Everyone was entitled to their opinion, the editorial writer loftily pronounced, but not all views should be accorded equal weight. The views of people with years of study and experience behind them were worth more than those of non-experts.
A member of an internet journalism discussion group to which I belong applauded the editorial, saying she couldn’t agree more. “These amateur know-it-alls are a menace,” she declared.
I thought this a peculiar position for a journalist to take. I mean, aren’t we supposed to believe in freedom of speech?
Another member chimed in that the Sensible Sentencing Trust’s Garth McVicar should be added to the “list of nutters”. Then someone else suggested a couple of other names for what was shaping up as a blacklist: David Round and Lindsay Mitchell.
I am on the mailing list where this discussion occurred and I thought it interesting that the only names of people who should be ignored, are those associated with a centre-right view on controversial issues.
Mr Round is a University of Canterbury law lecturer who has written extensively over many years about Treaty of Waitangi issues. He dismisses the Treaty settlement process as a rort and a gravy train.
Ms Mitchell is a Wellington researcher who, in her own words, sets out to debunk the myths surrounding the welfare state, which she describes as economically, socially and morally unsustainable. Her voice is a courageous and lonely one, challenging the vast body of agencies, bureaucrats and academics with a common interest in propping up an unwieldy and seriously flawed welfare system.
What was immediately noticeable was the individuals dismissed by some of my fellow journalists as not deserving any publicity were, loosely speaking, all Right of centre.
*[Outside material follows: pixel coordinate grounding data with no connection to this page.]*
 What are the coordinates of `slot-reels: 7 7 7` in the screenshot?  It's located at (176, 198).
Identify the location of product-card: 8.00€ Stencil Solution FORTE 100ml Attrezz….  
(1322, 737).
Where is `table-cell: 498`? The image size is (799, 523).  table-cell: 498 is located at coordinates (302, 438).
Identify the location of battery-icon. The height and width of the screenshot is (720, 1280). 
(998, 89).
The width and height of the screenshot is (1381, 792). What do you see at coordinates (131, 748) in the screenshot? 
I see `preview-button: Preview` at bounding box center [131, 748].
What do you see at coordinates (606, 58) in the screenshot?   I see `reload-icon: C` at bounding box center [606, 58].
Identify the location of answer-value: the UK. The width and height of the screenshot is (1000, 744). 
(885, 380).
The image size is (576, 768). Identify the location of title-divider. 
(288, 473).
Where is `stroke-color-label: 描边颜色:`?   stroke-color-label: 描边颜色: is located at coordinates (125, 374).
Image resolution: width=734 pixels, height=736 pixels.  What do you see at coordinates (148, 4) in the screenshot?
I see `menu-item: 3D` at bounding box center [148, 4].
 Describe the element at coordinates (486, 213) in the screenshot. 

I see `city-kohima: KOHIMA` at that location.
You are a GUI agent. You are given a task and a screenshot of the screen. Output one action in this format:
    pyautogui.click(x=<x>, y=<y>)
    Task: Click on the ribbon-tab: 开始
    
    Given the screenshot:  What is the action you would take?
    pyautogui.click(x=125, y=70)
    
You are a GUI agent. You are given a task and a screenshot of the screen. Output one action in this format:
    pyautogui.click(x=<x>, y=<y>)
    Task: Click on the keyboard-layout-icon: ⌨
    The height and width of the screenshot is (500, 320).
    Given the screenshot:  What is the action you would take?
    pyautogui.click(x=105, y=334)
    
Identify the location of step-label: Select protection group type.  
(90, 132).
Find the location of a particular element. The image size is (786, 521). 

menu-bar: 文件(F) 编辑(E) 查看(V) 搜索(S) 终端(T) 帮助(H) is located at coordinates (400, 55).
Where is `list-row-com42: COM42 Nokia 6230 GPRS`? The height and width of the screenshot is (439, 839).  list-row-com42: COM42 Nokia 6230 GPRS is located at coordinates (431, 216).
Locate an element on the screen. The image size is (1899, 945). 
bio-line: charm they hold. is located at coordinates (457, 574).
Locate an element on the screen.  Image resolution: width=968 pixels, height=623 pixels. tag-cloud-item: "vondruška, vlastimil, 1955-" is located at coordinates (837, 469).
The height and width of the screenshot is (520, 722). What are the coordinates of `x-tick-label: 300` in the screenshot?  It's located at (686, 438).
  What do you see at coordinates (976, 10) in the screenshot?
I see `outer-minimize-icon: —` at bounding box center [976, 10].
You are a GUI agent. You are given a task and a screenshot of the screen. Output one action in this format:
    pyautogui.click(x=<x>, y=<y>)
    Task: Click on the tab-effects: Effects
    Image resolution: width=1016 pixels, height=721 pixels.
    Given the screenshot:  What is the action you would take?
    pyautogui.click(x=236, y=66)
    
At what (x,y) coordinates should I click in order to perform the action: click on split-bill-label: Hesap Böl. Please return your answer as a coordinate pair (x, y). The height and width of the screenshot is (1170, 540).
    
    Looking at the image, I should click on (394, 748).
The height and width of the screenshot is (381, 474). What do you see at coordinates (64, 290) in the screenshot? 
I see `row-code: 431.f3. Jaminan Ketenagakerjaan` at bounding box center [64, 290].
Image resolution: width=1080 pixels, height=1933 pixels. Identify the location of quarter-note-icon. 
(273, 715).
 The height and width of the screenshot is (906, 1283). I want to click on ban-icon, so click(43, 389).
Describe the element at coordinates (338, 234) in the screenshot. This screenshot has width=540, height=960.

I don’t agree with Lindsay Mitchell on all the welfare issues, but she is very well reserached. She has gathered a huge amount of data under the OIA.
In any case, let’s examine this question of “expert” versus “non-expert” a little more closely.
It was clear from the discussion that the word “expert” is generally equated with a university degree. In the climate change debate, you’re not considered credible unless you have a relevant academic qualification.
But in more than 40 years in journalism, I’ve come across any number of highly qualified “experts” whose opinions seemed to owe more to ideology than to academic credibility. Many academics are moralists by nature, always ready to lecture us on what they see as the world’s failings.
Whatever the subject – whether climate change or alcohol law reform, to choose two topical examples – they are inclined to cherry-pick the theories that suit their political leanings.
Exactly. Not one alcohol expert ever mentioned the fact that the prevalence rate of youth drinking had dropped 40% in the last five years.
I’m not arguing all opinions are equally valid. Absolutely not. But they should be judged on the quality of their research and argument – not on their degree status.